Juan Reyes, Jr. v. State
01-15-00178-CR
| Tex. App. | Nov 30, 2015Background
- Appellant Juan Reyes was indicted for capital murder for causing the death of Terry Todd during the course of a burglary and, alternatively, a robbery; convicted by jury and sentenced to life without parole.
- Incident: July 5, 2011 — Todd was found shot dead in a pasture near his truck; autopsy showed a single gunshot wound to the chest.
- Physical evidence: shell casings found on the passenger side of the pickup; trajectory and injury evidence suggested possible struggle/deflection of the gun.
- Eyewitnesses: Rodrigo Montalvo (vision problems) testified seeing two trucks, two Hispanic men, hearing shots, and the gunman allegedly returning to fire an additional shot; Ronald Heard heard multiple shots and saw two men flee to an SUV but did not see them near the body.

ACTIONS TO TAKE
- a) Decide whether each statement agrees with the case summary above. For each, answer yes or no and quote the words from the case summary that decide it.
(i) Reyes was sentenced to life without parole.
(ii) The autopsy showed two gunshot wounds to the chest.
(iii) Ronald Heard saw the two men near the body.
- b) Answer these questions from the case summary above:
(i) On what date was Todd found shot dead?
(ii) Where were the shell casings found?
(iii) What did the two men flee to, according to Ronald Heard?
- c) Write a continuation of the case summary of Juan Reyes, Jr. v. State, starting after its last line.

SUPPLIED MATERIAL
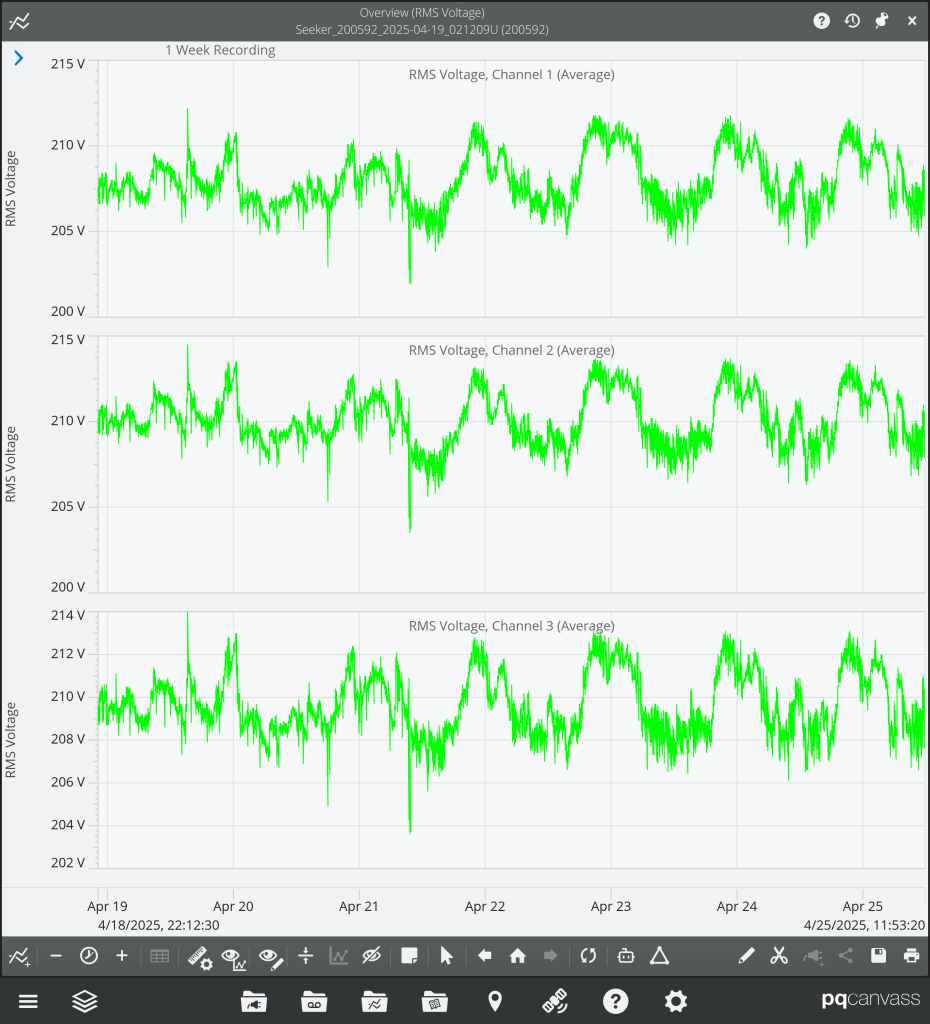Toggle eye with graph visibility option
Image resolution: width=930 pixels, height=1024 pixels.
pos(233,957)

TASK-BY-TASK OUTPUTS
- a)
(i) Yes: "sentenced to life without parole"
(ii) No: "a single gunshot wound to the chest"
(iii) No: "did not see them near the body"

- b)
(i) July 5, 2011
(ii) On the passenger side of the pickup
(iii) An SUV

- c)
- Trial event: Defense requested a jury instruction on the lesser-included offense of felony murder; the trial court denied the request and submitted only capital murder; Reyes appeals that denial.
Issues
| Issue | Plaintiff's Argument | Defendant's Argument | Held |
|---|---|---|---|
| Whether the trial court erred by refusing to instruct the jury on felony murder as a lesser-included offense of the capital murder charged | Reyes: Some evidence (conflicting eyewitness accounts, physical signs of struggle/deflection) permits a rational jury to convict of felony (unintentional) murder but not intentional capital murder, so the jury should have been instructed on felony murder | State: (Argued at trial implicitly) evidence supports capital (intentional) murder and the lesser instruction was not supported by the evidence; trial court rejected the requested instruction | Trial court denied the requested felony-murder instruction (appellant contends this was error and appeals) |
Key Cases Cited
- Cavazos v. State, 382 S.W.3d 377 (Tex. Crim. App. 2012) (standard for "more than a scintilla" of evidence for lesser-included instruction)
- Goad v. State, 354 S.W.3d 443 (Tex. Crim. App. 2011) (two-pronged test for lesser-included offense charge)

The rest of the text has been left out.